Ana was from the town of Achada on Sao Miguel Island. She was the daughter of Jose Francisco de Melo and Rosa Pimentel. She was the wife of Jacinto Pacheco and had 8 children by him.
Her history is murky. There is no birth record for Ana. Her marriage record is another no show. Their doesn’t seem to be a record of their first son, Antonio, until he pops up in Hawaii in the mid-1880s either.
Jacinto died before 1882. Then Ana signed a sugar plantation laborer contract and brought 6 of her 8 children to Hawaii where they settled on the Kilauea Sugar Plantation on Kauai.
Again, there don’t seem to be records of Ana’s life. She missed the Hawaiian Kingdom census and she is absent from the 1900 US Federal Census.
Stories swirl around Ana. One cousin was told that she had many husbands who suspiciously died before her. She fled the Azores with her children.
I’m not sure I buy that one. I search Achada as well as nearby towns for marriages. I couldn’t even find the one that I knew about!

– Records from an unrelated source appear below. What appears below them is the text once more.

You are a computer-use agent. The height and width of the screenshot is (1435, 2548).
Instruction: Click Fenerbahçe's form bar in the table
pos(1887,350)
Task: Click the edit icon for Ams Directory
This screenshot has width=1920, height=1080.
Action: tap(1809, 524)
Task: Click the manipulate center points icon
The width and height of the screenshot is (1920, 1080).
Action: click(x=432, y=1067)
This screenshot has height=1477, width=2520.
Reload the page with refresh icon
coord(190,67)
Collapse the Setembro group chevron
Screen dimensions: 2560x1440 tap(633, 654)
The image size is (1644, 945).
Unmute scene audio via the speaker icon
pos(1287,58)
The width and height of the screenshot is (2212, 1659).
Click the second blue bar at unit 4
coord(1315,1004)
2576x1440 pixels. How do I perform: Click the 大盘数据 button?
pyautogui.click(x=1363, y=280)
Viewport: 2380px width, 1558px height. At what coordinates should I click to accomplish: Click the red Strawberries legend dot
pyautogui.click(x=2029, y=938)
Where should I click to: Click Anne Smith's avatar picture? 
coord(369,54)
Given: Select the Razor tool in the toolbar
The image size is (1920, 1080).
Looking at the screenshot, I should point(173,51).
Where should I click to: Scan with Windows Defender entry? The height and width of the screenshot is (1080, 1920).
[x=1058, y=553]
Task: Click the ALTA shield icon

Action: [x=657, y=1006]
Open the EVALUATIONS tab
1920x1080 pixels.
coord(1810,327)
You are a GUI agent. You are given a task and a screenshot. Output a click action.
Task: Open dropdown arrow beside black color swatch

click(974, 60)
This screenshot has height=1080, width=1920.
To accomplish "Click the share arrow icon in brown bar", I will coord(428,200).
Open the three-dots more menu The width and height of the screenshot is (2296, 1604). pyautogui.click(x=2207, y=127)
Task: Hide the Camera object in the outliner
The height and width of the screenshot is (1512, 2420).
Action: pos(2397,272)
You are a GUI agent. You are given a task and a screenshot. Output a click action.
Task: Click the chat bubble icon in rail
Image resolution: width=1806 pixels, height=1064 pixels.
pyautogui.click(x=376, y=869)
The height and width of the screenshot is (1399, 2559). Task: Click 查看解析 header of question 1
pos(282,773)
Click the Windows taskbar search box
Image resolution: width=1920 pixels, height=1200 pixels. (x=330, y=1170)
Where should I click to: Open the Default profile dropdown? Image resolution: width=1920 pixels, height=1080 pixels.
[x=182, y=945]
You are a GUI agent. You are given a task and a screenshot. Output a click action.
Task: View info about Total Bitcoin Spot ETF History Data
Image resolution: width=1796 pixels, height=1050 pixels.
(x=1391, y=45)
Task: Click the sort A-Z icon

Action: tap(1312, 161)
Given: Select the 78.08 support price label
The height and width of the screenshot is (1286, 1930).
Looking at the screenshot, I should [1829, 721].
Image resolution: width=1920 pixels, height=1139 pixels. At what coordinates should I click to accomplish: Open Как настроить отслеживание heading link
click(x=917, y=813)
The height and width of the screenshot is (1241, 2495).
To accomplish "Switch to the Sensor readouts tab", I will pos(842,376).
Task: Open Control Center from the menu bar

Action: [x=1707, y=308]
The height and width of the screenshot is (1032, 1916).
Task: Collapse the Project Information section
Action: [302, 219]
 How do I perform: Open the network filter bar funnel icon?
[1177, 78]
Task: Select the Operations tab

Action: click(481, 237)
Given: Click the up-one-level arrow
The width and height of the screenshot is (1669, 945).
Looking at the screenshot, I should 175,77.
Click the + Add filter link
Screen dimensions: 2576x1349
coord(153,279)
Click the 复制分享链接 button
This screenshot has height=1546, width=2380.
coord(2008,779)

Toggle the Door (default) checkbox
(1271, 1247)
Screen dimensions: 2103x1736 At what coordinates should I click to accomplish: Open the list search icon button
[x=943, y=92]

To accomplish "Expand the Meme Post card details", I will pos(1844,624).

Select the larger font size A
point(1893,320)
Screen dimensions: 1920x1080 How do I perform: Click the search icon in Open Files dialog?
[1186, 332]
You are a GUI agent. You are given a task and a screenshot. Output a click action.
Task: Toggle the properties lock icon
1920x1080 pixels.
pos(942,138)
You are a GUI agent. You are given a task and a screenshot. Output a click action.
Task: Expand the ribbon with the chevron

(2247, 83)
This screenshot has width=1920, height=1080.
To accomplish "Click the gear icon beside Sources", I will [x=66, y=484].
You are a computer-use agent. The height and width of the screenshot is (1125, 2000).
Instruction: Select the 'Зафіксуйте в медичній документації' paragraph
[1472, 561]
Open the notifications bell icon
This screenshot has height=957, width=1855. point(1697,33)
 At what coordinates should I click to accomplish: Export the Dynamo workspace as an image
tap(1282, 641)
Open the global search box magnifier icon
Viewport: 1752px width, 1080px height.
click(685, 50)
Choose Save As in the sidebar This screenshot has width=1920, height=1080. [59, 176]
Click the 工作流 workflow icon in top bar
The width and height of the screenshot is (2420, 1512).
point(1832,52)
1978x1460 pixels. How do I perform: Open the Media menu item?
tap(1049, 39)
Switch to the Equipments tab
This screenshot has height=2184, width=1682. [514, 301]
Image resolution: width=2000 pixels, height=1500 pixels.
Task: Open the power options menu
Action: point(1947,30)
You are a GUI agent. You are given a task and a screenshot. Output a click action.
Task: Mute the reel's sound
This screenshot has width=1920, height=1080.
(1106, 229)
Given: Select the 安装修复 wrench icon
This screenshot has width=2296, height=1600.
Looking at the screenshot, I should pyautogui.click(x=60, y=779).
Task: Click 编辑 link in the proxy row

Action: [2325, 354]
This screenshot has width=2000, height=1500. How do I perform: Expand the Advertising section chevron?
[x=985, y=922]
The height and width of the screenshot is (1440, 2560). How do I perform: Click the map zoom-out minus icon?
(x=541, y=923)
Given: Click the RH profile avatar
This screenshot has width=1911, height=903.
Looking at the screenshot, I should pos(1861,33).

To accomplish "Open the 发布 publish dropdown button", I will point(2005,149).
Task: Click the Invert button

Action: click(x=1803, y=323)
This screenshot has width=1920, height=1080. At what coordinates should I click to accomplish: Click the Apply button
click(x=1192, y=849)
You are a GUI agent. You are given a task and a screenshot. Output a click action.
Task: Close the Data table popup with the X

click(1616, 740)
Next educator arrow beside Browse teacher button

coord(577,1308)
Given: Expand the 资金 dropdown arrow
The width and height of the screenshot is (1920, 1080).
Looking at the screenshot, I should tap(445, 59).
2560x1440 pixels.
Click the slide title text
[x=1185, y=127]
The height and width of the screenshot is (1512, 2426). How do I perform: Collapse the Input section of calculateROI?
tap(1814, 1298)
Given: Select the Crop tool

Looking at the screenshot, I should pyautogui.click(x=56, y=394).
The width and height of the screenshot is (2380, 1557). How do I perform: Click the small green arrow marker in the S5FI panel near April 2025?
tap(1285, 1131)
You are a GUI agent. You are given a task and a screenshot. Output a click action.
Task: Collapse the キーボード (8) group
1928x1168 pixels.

Another cousin thought that she had remarried in Hawaii to a Mr. Simon. Yet again, no paper trail. There isn’t even a photograph of Ana to remember her by.
The reason I chose Ana is so that her story could be told. I’d ask her about her birth and marriage on Sao Miguel Island so that the information would be preserved.
I’d then give her a chance to explain the stories about the multiple husbands and her reason for leaving the Azores. Only she knows the answers to this one.
I want to ask her what it felt like to leave her homeland and venture off to Hawaii. She was a widow with no adult male escort. For a woman who probably never left her village, Hawaii was a long way away. I’d also want to ask her why she left the Azores. She was in her early 40s at the time. I’m sure she was set in her ways.
My last questions would be about her life in Hawaii. I’d ask her about her experiences in Kilauea. What did she think of all the different people of different ethnic backgrounds she came in contact with? Was life in Hawaii easy for her? Did she have problems assimilating into plantation culture? Would you make the same decision to migrate again knowing what she knows now?
I don’t think I’d even worry about the food! Having my Great Great Grandmother with me, answering my questions and setting her story straight would be enough.
I doubt I will ever know the answers to most of the questions. That is unless the records in the Azores reveal the story of the 40 year old woman who fled the island after killing off her 5th husband… The truth is undoubtedly more mundane than the stories that have been spun about my Great Great Grandma.